Thursday, 2 October 2014

Ceisteanna - Questions - Priority Questions

Government Deficit

9:30 am

Photo of Michael NoonanMichael Noonan (Limerick City, Fine Gael) | Oireachtas source

The stability programme update, SPU, published in April forecast a deficit of 4.8% of GDP for this year. However, the Deputy should be aware that there have been a number of important changes since April, most notably the performance of taxes and the impact of the European system of national and regional accounts, ESA 2010 statistical reclassification.  Cumulative tax revenue was up some €971 million or 4.1% on profile by the end of August. This, coupled with continued expenditure restraint, means that we will over-perform on the 4.8% of GDP forecast by a comfortable margin. The next official forecast of the 2014 deficit will be contained in the White Paper on Receipts and Expenditure which will be published at midnight on Friday, 10 October. 

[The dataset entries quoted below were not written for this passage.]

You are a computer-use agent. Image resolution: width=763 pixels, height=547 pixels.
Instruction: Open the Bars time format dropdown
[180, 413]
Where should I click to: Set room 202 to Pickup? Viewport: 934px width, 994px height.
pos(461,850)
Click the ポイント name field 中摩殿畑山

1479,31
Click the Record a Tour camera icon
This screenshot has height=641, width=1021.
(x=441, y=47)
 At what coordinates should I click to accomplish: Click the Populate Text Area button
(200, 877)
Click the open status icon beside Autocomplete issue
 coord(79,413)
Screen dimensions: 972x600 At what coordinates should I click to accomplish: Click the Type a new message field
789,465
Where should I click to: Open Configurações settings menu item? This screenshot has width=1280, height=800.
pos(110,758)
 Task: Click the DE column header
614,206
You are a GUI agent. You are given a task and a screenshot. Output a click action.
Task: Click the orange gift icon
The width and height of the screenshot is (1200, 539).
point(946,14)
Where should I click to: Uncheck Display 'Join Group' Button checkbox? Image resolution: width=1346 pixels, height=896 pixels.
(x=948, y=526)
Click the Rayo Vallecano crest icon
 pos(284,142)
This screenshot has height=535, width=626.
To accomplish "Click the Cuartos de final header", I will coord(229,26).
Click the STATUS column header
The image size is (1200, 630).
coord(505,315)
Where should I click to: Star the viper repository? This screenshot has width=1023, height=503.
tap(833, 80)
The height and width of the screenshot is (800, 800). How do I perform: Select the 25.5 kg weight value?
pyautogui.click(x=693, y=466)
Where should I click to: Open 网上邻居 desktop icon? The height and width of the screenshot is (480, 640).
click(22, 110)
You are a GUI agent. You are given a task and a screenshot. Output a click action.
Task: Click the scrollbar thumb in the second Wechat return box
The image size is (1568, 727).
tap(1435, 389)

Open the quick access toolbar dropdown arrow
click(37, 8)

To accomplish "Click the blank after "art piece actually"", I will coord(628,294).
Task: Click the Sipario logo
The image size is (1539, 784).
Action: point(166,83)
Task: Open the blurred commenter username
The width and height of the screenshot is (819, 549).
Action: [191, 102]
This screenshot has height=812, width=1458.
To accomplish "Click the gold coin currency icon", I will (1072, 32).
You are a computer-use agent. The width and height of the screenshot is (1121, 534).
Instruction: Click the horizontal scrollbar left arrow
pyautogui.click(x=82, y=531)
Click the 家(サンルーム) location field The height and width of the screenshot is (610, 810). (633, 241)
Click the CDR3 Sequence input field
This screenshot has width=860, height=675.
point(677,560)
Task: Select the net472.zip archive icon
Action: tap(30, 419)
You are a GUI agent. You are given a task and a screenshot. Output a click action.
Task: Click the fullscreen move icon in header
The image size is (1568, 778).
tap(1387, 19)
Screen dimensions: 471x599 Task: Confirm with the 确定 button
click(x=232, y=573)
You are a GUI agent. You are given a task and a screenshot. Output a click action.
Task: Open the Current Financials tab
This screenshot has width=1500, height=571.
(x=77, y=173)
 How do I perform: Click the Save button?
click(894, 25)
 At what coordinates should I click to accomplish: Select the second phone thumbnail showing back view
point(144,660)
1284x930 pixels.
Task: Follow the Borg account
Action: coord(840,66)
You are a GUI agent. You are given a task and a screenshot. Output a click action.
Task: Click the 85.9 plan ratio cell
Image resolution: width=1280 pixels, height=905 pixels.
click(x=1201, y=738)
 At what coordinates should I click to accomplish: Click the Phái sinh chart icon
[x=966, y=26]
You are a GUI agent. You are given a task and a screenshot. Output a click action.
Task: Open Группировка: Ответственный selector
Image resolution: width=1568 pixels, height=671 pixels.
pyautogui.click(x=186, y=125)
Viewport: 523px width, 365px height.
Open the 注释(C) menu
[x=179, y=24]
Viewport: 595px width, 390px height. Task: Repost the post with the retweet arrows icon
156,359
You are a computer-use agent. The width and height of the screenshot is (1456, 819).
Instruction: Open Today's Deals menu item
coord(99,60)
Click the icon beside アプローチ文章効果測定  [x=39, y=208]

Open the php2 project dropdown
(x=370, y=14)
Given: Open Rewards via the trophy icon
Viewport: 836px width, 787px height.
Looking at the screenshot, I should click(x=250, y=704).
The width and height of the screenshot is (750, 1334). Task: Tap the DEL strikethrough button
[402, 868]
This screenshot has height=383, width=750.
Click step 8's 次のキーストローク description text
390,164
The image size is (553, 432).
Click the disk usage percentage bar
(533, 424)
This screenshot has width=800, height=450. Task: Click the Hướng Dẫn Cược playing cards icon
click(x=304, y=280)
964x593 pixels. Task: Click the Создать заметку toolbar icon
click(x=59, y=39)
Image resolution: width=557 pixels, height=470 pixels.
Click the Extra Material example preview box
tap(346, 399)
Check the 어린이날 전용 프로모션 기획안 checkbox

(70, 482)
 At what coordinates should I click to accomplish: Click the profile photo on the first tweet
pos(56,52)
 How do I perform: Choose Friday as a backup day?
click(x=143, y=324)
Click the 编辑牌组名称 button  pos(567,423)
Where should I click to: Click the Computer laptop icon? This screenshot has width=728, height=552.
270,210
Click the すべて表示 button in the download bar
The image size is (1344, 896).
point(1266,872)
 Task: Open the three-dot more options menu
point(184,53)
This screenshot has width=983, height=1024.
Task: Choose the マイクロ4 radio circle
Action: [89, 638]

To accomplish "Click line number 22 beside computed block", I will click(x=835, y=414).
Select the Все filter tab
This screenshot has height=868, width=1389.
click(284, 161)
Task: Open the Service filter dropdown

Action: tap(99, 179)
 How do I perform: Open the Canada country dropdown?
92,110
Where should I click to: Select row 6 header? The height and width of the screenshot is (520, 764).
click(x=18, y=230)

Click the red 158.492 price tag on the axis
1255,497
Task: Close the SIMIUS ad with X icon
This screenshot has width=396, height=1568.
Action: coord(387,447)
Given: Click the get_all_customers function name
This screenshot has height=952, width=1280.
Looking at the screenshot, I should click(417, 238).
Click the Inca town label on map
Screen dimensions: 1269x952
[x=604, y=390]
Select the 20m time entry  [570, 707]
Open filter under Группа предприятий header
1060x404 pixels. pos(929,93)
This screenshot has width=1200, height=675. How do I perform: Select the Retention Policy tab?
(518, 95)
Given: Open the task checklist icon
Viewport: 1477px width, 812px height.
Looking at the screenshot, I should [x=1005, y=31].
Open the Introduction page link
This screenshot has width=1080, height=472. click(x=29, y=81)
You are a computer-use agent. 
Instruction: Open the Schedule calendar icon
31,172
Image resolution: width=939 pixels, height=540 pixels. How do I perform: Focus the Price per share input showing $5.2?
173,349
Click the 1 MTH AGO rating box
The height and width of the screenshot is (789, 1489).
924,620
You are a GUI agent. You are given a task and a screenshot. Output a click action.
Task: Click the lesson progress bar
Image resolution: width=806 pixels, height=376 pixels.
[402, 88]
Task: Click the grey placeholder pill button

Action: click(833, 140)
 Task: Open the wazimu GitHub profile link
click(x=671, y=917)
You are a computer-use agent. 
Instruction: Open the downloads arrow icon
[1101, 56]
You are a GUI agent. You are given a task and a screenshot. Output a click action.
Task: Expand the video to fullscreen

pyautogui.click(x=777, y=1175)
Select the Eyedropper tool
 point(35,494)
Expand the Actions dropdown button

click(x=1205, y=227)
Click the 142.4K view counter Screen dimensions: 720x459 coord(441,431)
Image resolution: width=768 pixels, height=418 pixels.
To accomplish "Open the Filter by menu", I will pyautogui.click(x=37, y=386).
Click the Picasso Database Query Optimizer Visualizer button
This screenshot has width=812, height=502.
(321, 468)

Changes in European statistical standards have led to the upward revision of the level of GDP in Ireland going back a number of years. These were first presented by the CSO in July 2014 and budget 2015 will be the first publication based on the new standard. Overall, GDP in 2013 was revised up by the CSO by €10.7 billion or 6.5%, from €164.1 billion to €174.8 billion. The bulk of the upward revision, some €7 billion, relates to the inclusion of research and development as capital formation. However, other revisions mainly relating to revised estimates for exports and the inclusion of illicit activity have added about €3.7 billion. These revisions have had a small positive impact on growth rates in previous years.

Turning to budget 2015, the Government's overarching fiscal policy continues to be the delivery of a deficit below 3% of GDP.

While there are still moving parts, it is expected that this target will be achieved with a broadly neutral budget.

Additional information not given on the floor of the House

The budgetary arithmetic will include the impact of measures already introduced, although it is estimated that there will be a very limited revenue carryover into 2015 as a result of budget 2014 measures.  However, it should be noted that the pension levy of 0.6 percentage points is not included in the budgetary arithmetic for 2015.  I also make the point that the moneys raised from water charges will be received by Irish Water which, as a commercial semi-State company, will not be a part of general government. As such, these receipts do not count as general Government revenue and, accordingly, will not impact on the deficit. 

With regard to achieving a deficit of 2% of GDP, I would normally be able to advise the Deputy that an improvement in the deficit of 1% of GDP equates to a specific nominal change.  However, owing to timing factors relating to the submission of macroeconomic forecasts to the IFAC for endorsement and the significant impact of the ESA 2010 GDP uplift, I am not able to provide a definitive figure at this time.  At SPU time, an improvement in the deficit of 1% of GDP equated to an improvement in the nominal deficit of €1.75 billion.  The quantum of consolidation necessary to deliver this improvement would be dependent on the composition of consolidation measures and their impact on economic growth.